This seminar teaches the basics of unit testing and how to use unit testing for reproducible research.
A unit test is a separate piece of code that exercises your code to determine if it’s functioning as expected. With unit tests in place, it’s possible to isolate changes in your results to changes to your input data or changes to your model. Without unit tests in place, it’s hard to determine if changes in your results are a side effect of the code not doing what you expect it to do rather than a “legitimate” result.
Beyond it’s role in reproducible research, unit testing helps you write better code by forcing you to think through edge cases, factor your code into easily-testable units, and ensure that code changes don’t break existing functionality.
In this seminar, you will learn what unit testing is, why it’s important, and how to write (and run!) unit tests for your code.
The seminar is intended for researchers and scientists, and it assumes that most of your code is developed in Jupyter notebooks. If that’s not you, feel free to skip the lesson on testing Jupyter notebooks.
First, create a fork of this repository on GitHub here and then clone your fork locally with:
git clone [email protected]:{username}/unit-testing-seminar.git
To build the docs and run the examples included in this seminar, you
need python3.7
and you need to install a few dependencies. Create a
virtual environment and
install the required dependencies into it.

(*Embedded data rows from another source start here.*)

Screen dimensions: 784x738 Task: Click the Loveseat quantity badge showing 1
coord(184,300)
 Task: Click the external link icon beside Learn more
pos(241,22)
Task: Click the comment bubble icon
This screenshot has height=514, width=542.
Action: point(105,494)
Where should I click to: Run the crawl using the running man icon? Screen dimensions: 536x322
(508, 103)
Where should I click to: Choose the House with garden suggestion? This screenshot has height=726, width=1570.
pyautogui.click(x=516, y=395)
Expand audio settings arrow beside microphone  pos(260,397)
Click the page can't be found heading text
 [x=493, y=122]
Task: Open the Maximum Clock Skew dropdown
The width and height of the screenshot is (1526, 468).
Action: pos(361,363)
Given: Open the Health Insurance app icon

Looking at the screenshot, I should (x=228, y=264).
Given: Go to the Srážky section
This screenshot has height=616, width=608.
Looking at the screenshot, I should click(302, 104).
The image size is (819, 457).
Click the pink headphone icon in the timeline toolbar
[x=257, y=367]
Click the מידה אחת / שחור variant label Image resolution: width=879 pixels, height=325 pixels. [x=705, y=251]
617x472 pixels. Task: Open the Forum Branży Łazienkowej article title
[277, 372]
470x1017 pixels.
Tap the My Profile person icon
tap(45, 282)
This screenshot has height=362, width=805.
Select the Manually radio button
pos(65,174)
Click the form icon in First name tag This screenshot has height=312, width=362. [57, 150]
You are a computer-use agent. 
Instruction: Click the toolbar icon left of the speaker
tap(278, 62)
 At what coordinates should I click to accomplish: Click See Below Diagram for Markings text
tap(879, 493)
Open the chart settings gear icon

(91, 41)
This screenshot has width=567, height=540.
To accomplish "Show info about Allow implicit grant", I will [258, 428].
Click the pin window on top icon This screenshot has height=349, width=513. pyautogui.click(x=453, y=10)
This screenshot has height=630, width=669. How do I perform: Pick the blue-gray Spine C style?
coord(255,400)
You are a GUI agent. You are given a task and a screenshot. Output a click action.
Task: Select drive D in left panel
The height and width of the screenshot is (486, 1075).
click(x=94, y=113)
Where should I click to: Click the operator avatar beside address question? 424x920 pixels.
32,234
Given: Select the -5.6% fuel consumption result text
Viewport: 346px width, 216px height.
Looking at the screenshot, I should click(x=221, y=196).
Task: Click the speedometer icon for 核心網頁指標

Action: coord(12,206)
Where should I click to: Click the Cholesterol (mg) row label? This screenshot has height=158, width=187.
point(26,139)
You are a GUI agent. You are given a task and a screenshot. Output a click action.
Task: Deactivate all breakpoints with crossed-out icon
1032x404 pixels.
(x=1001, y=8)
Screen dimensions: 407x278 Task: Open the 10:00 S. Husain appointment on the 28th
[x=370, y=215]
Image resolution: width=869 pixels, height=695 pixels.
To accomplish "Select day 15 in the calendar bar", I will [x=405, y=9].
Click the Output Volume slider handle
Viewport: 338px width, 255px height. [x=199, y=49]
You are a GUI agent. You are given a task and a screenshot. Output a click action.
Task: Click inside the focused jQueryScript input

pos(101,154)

If you have pipenv installed, you can run:
$ cd unit-testing-seminar
$ pipenv install
$ pipenv shell
If you don’t have pipenv, you can install the dependencies into any other virtual environment by running:
$ cd unit-testing-seminar
$ pip install -r requirements.txt
Either of these will install all of the dependencies for you. Now, you can build the docs locally and run the examples. To build the docs:
$ sphinx-build -b html _source _build
$ (cd _build; python -m http.server 8000)
Now you can navigate to localhost:8000 in your browser and see the built doctumentation.